> _Task objective_: Would you retype every record below exactly as written?

::::::

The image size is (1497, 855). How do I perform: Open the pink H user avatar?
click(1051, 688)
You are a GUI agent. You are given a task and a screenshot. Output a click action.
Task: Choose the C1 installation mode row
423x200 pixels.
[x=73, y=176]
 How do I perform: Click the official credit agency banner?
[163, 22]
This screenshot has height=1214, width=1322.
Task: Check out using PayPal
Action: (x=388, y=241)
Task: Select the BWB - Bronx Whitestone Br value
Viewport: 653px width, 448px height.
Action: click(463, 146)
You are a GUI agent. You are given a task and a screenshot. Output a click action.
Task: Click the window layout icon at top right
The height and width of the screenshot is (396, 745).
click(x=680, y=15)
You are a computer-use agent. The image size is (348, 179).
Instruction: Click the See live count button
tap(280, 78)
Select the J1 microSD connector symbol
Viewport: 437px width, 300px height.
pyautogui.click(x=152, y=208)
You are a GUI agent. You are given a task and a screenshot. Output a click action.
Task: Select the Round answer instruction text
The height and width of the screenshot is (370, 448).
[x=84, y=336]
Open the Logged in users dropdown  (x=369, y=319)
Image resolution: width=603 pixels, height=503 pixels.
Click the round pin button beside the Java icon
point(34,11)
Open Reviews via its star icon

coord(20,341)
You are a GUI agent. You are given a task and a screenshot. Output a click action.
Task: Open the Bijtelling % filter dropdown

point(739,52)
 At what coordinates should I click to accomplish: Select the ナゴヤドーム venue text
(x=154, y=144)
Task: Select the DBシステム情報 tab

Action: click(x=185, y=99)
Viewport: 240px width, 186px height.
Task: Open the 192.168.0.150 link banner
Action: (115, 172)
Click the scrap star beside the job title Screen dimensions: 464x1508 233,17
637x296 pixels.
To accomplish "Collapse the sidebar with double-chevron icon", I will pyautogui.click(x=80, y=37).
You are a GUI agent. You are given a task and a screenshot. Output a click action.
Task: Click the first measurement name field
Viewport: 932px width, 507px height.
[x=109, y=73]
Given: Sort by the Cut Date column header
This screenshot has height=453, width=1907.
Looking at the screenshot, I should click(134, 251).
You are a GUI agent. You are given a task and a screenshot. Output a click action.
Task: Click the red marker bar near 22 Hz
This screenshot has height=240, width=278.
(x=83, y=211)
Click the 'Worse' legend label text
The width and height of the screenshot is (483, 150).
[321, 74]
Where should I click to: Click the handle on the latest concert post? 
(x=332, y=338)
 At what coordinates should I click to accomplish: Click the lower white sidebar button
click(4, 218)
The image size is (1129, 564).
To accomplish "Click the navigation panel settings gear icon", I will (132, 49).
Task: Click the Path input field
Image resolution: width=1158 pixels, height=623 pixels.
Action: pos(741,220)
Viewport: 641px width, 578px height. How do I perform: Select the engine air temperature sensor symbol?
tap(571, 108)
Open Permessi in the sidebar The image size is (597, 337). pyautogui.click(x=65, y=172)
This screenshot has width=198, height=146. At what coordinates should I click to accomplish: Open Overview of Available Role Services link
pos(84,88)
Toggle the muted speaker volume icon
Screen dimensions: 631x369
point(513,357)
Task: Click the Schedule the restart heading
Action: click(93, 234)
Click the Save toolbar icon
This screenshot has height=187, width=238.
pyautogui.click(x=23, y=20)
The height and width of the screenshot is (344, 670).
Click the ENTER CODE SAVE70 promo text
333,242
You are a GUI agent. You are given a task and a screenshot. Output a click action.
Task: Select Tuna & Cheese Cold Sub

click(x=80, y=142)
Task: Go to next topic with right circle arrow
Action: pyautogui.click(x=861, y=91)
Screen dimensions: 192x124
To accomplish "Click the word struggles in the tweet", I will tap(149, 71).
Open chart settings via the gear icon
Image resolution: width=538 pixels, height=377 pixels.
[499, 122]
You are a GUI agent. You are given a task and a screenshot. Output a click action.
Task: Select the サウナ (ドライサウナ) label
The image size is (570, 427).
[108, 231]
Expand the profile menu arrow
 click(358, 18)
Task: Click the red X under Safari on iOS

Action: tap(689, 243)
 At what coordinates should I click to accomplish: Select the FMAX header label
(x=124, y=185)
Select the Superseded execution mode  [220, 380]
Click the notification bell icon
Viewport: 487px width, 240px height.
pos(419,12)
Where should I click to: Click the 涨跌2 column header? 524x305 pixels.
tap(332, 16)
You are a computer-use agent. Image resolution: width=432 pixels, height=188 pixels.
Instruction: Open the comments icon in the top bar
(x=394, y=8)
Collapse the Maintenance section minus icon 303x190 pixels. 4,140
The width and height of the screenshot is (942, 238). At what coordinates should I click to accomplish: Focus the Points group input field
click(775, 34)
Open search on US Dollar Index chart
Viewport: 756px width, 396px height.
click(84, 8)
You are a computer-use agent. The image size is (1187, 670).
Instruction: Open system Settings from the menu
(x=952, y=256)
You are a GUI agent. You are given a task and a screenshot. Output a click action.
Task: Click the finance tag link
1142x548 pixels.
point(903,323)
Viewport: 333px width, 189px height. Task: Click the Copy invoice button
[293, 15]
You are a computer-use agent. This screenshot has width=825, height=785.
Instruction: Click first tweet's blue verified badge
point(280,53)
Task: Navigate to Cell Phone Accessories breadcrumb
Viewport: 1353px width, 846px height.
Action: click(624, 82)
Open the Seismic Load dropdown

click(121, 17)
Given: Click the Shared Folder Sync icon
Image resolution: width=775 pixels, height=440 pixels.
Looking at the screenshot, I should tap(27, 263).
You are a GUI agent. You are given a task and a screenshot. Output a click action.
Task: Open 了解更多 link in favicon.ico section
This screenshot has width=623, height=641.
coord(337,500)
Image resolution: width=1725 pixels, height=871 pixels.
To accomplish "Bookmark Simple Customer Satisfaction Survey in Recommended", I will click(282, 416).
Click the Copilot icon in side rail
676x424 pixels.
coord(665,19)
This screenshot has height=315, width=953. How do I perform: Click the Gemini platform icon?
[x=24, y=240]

::::::

> _Answer box_:
The image size is (1497, 855). How do I perform: Open the pink H user avatar?
click(1051, 688)
You are a GUI agent. You are given a task and a screenshot. Output a click action.
Task: Choose the C1 installation mode row
423x200 pixels.
[x=73, y=176]
 How do I perform: Click the official credit agency banner?
[163, 22]
This screenshot has height=1214, width=1322.
Task: Check out using PayPal
Action: (x=388, y=241)
Task: Select the BWB - Bronx Whitestone Br value
Viewport: 653px width, 448px height.
Action: click(463, 146)
You are a GUI agent. You are given a task and a screenshot. Output a click action.
Task: Click the window layout icon at top right
The height and width of the screenshot is (396, 745).
click(x=680, y=15)
You are a computer-use agent. The image size is (348, 179).
Instruction: Click the See live count button
tap(280, 78)
Select the J1 microSD connector symbol
Viewport: 437px width, 300px height.
pyautogui.click(x=152, y=208)
You are a GUI agent. You are given a task and a screenshot. Output a click action.
Task: Select the Round answer instruction text
The height and width of the screenshot is (370, 448).
[x=84, y=336]
Open the Logged in users dropdown  (x=369, y=319)
Image resolution: width=603 pixels, height=503 pixels.
Click the round pin button beside the Java icon
point(34,11)
Open Reviews via its star icon

coord(20,341)
You are a GUI agent. You are given a task and a screenshot. Output a click action.
Task: Open the Bijtelling % filter dropdown

point(739,52)
 At what coordinates should I click to accomplish: Select the ナゴヤドーム venue text
(x=154, y=144)
Task: Select the DBシステム情報 tab

Action: click(x=185, y=99)
Viewport: 240px width, 186px height.
Task: Open the 192.168.0.150 link banner
Action: (115, 172)
Click the scrap star beside the job title Screen dimensions: 464x1508 233,17
637x296 pixels.
To accomplish "Collapse the sidebar with double-chevron icon", I will pyautogui.click(x=80, y=37).
You are a GUI agent. You are given a task and a screenshot. Output a click action.
Task: Click the first measurement name field
Viewport: 932px width, 507px height.
[x=109, y=73]
Given: Sort by the Cut Date column header
This screenshot has height=453, width=1907.
Looking at the screenshot, I should click(134, 251).
You are a GUI agent. You are given a task and a screenshot. Output a click action.
Task: Click the red marker bar near 22 Hz
This screenshot has height=240, width=278.
(x=83, y=211)
Click the 'Worse' legend label text
The width and height of the screenshot is (483, 150).
[321, 74]
Where should I click to: Click the handle on the latest concert post? 
(x=332, y=338)
 At what coordinates should I click to accomplish: Click the lower white sidebar button
click(4, 218)
The image size is (1129, 564).
To accomplish "Click the navigation panel settings gear icon", I will (132, 49).
Task: Click the Path input field
Image resolution: width=1158 pixels, height=623 pixels.
Action: pos(741,220)
Viewport: 641px width, 578px height. How do I perform: Select the engine air temperature sensor symbol?
tap(571, 108)
Open Permessi in the sidebar The image size is (597, 337). pyautogui.click(x=65, y=172)
This screenshot has width=198, height=146. At what coordinates should I click to accomplish: Open Overview of Available Role Services link
pos(84,88)
Toggle the muted speaker volume icon
Screen dimensions: 631x369
point(513,357)
Task: Click the Schedule the restart heading
Action: click(93, 234)
Click the Save toolbar icon
This screenshot has height=187, width=238.
pyautogui.click(x=23, y=20)
The height and width of the screenshot is (344, 670).
Click the ENTER CODE SAVE70 promo text
333,242
You are a GUI agent. You are given a task and a screenshot. Output a click action.
Task: Select Tuna & Cheese Cold Sub

click(x=80, y=142)
Task: Go to next topic with right circle arrow
Action: pyautogui.click(x=861, y=91)
Screen dimensions: 192x124
To accomplish "Click the word struggles in the tweet", I will tap(149, 71).
Open chart settings via the gear icon
Image resolution: width=538 pixels, height=377 pixels.
[499, 122]
You are a GUI agent. You are given a task and a screenshot. Output a click action.
Task: Select the サウナ (ドライサウナ) label
The image size is (570, 427).
[108, 231]
Expand the profile menu arrow
 click(358, 18)
Task: Click the red X under Safari on iOS

Action: tap(689, 243)
 At what coordinates should I click to accomplish: Select the FMAX header label
(x=124, y=185)
Select the Superseded execution mode  [220, 380]
Click the notification bell icon
Viewport: 487px width, 240px height.
pos(419,12)
Where should I click to: Click the 涨跌2 column header? 524x305 pixels.
tap(332, 16)
You are a computer-use agent. Image resolution: width=432 pixels, height=188 pixels.
Instruction: Open the comments icon in the top bar
(x=394, y=8)
Collapse the Maintenance section minus icon 303x190 pixels. 4,140
The width and height of the screenshot is (942, 238). At what coordinates should I click to accomplish: Focus the Points group input field
click(775, 34)
Open search on US Dollar Index chart
Viewport: 756px width, 396px height.
click(84, 8)
You are a computer-use agent. The image size is (1187, 670).
Instruction: Open system Settings from the menu
(x=952, y=256)
You are a GUI agent. You are given a task and a screenshot. Output a click action.
Task: Click the finance tag link
1142x548 pixels.
point(903,323)
Viewport: 333px width, 189px height. Task: Click the Copy invoice button
[293, 15]
You are a computer-use agent. This screenshot has width=825, height=785.
Instruction: Click first tweet's blue verified badge
point(280,53)
Task: Navigate to Cell Phone Accessories breadcrumb
Viewport: 1353px width, 846px height.
Action: click(624, 82)
Open the Seismic Load dropdown

click(121, 17)
Given: Click the Shared Folder Sync icon
Image resolution: width=775 pixels, height=440 pixels.
Looking at the screenshot, I should tap(27, 263).
You are a GUI agent. You are given a task and a screenshot. Output a click action.
Task: Open 了解更多 link in favicon.ico section
This screenshot has width=623, height=641.
coord(337,500)
Image resolution: width=1725 pixels, height=871 pixels.
To accomplish "Bookmark Simple Customer Satisfaction Survey in Recommended", I will click(282, 416).
Click the Copilot icon in side rail
676x424 pixels.
coord(665,19)
This screenshot has height=315, width=953. How do I perform: Click the Gemini platform icon?
[x=24, y=240]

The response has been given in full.